County employees said they were frustrated and upset by the implication that they don't want to return to work and are sitting around at home doing nothing.  Many said that while there were difficulties settling into a rhythm the first week of the transition, technical adjustments have finally been made to enable employees to work from home without suffering any loss of productivity at all.

"No one expects a pat on the back, but don’t make it sound like we’re doing nothing," said one senior social welfare examiner. "No one’s saying we don’t want to work. They keep saying that, and it’s so disheartening. It’s so hard to work for an employer that doesn’t value you."

She was one of many county workers who asked not to be publicly identified for fear of repercussions.

A head social welfare examiner and Community Medicaid program supervisor, who works in a unit that covers more than 40 employees, said,"Within a week of going remote, we’ve been able to produce more work than we were able to do on-site."

She added, "We just got an email today that they decided they were going to shut down the water fountain  three months into the pandemic."

A supervising case worker who works in a different department and has been coming into work regularly, said many employees don't want more colleagues to return and crowd the many common areas, such as restrooms and elevators, which are now limited to four per elevator car.

In response to the concerns raised by Social Services, which has some more congested work spaces than other departments, Hogues said Social Services Commissioner Marie Cannon has been working on a phased-in approach that will no longer have all Social Services employees return on Monday. Instead, employees will return gradually as departments are reconfigured or more barriers can be installed to keep employees safe.

Hogues said he and the public works commissioner have walked every floor and work space to make sure that employees are sitting at least six feet apart or at least facing in opposite directions while at their desks. 

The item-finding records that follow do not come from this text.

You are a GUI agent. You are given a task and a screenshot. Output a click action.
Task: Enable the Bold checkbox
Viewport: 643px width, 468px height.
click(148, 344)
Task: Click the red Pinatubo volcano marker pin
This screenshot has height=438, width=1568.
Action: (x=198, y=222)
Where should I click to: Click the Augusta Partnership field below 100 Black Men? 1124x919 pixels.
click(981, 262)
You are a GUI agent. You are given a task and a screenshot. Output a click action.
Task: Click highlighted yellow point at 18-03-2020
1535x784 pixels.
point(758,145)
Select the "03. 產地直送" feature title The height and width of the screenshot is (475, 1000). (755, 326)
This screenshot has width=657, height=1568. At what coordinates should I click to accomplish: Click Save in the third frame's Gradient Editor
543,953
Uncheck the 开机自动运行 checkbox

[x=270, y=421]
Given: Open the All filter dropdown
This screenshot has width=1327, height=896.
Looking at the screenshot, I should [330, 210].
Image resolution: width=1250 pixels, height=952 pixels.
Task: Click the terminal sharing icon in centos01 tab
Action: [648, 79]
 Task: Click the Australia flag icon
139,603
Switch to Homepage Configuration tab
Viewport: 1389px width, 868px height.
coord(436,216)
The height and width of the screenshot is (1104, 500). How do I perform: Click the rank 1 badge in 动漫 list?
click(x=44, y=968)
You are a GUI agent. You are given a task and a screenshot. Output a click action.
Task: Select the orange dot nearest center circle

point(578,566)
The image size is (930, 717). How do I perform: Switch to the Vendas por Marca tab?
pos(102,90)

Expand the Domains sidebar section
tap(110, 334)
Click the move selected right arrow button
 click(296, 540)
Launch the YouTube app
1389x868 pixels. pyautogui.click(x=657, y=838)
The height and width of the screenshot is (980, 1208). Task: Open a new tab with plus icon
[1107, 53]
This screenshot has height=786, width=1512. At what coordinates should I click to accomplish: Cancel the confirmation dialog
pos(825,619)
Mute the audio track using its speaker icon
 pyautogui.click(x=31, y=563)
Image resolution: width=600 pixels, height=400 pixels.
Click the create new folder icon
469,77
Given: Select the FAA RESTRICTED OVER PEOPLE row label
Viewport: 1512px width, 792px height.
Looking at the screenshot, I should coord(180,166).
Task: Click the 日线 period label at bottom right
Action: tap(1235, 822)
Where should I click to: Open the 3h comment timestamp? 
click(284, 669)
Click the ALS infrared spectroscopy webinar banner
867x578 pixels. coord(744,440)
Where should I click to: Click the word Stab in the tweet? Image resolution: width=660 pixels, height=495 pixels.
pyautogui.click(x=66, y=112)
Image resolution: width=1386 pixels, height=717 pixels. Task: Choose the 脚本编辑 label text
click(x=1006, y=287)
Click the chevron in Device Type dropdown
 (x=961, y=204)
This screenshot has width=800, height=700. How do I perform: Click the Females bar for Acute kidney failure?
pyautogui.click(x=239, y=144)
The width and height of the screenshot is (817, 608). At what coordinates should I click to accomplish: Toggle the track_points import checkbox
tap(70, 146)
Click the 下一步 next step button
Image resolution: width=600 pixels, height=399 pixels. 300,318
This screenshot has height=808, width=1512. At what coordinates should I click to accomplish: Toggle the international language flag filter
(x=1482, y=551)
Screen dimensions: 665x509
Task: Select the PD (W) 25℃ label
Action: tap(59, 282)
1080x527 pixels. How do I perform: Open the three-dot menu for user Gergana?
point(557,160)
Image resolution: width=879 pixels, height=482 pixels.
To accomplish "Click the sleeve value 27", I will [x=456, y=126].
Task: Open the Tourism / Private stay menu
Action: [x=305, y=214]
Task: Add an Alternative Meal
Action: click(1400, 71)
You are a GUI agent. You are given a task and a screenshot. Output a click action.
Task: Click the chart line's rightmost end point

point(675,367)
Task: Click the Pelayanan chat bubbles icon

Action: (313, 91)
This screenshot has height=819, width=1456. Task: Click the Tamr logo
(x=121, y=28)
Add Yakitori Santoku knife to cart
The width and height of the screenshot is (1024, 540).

"It’s not like we’re saying, 'Hey, we’re not going to listen to you.' We’re going to listen," Hogues said.

Common areas and high-touch surfaces are being frequently cleaned, and much more cleaning is occurring after hours than employees are aware of, he said.

He urged all employees to wear masks when away from their desks and said so far, county employees within the building have been compliant. He also said that while common areas are being cleaned, individual employees will be responsible for keeping their own work stations clean and that supplies are available for whoever needs them.